ME, feigning nonchalance (but inside I’m still pissed from earlier): “Oops, looks like you’re wet! Do you want to get changed?”

CHANCE: “No!”

ME: “All right, it’s up to you. You let me know.”

CHANCE goes back to playing.

Five minutes later.

CHANCE: “[I’m] cold, Mommy.”

ME: “Well, that’s because you’re wet, kiddo. You ready to get changed?”

CHANCE: “No!”

ME: “OK, it’s up to you.”

Another five minutes later.

ME (because I couldn’t resist): “So are you going to have an accident in front of all your friends at school, too, and then stay in wet clothes?”

CHANCE: silence

Five more minutes later.

ME (after the wind had kicked up a little): “Hey kiddo, ready to get changed?”

CHANCE: “Yes.”

ME: “Let’s go.”

 

Get inside and Chance waits for me to undress him. (Which, honestly, up until this point I usually did. It was just faster that way.)

ME, not stepping in to help him at all: “OK, take off your clothes.”

CHANCE starts to tug at his clothes but still looks for my help

ME: “Nope, you’re a big kid. You can do it. Take off your shoes first.”

CHANCE takes off his shoes

ME: “OK, now take off your socks.” (The totally sodden, sticking to him socks.)

CHANCE wrestles socks off his feet

ME: “Good job! Now pull down your pants and underwear. Everything off!”

CHANCE gets out of pants and underwear

ME, giving him a quick wipe down and handing him new clothes: “Put your clothes on. I know you know how.”

Chance again pauses, waits for help

ME: “Go ahead. You’re a big kid, you can do it.”

CHANCE s-l-o-w-l-y pulls on all his clothes himself.

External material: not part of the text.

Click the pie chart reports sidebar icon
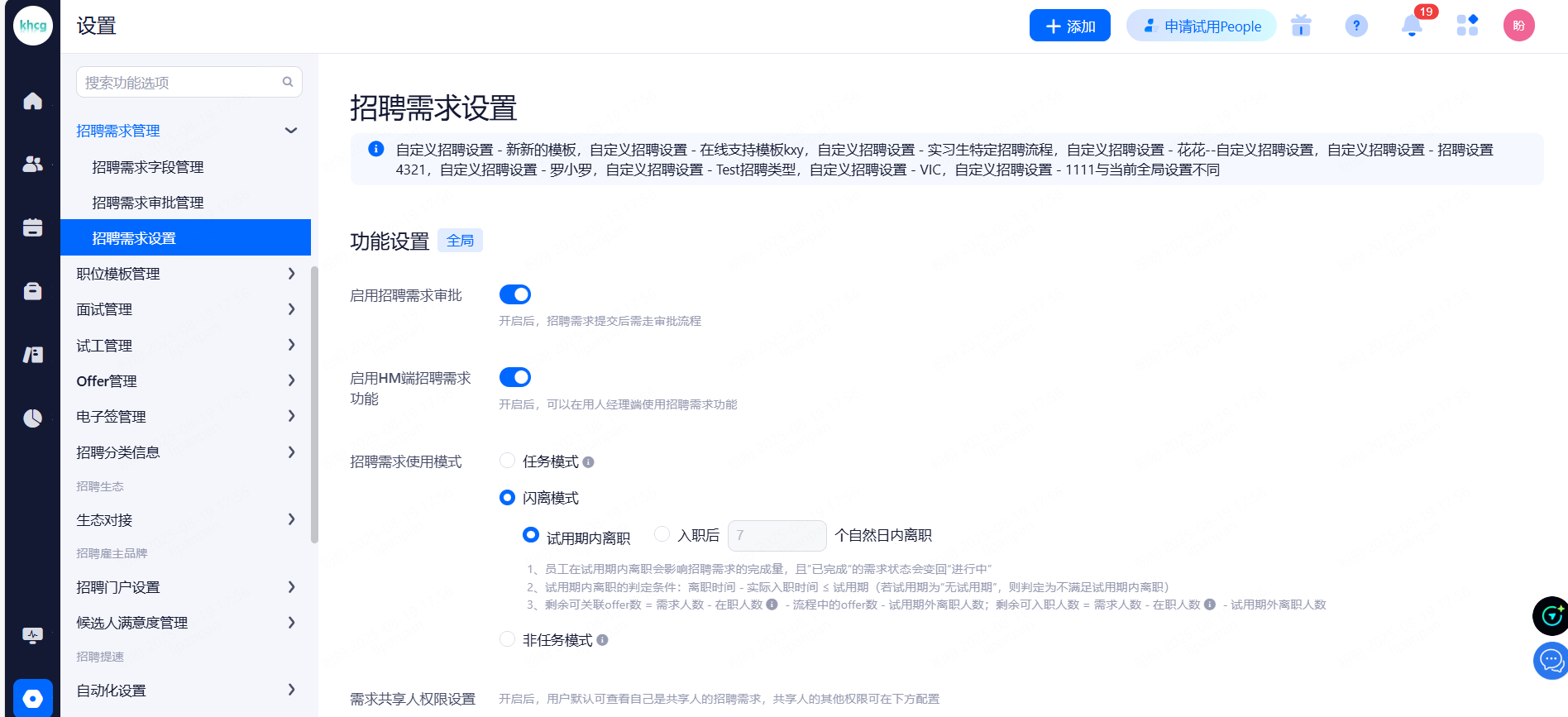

ME: “Great job, Chance! See, you’re such a big kid now I knew you knew how to do all that yourself.  And when you have to go potty I know you can come in here and do that yourself, too.”

CHANCE, big beaming smile

 

That was Sunday. The next time I asked him if he had to go pee he ran into the bathroom shouting, “I can do it myself!” The next time he had a (perfectly understandable) accident he 1) told me, and 2) when I said, “OK go take off your pants” he ran into the bathroom and took off his pants.  The angry, button-pushing peeing seems to have stopped (God, I hope I’m not jinxing myself!), and best of all, he actually pooped in the potty the other day! Then the last time he tried to do the run and hide maneuver (to poop) all I had to do was remind him of that great poop he made in the toilet and he went running for the bathroom. 

Who knew me having my own version of a tantrum would work out so well?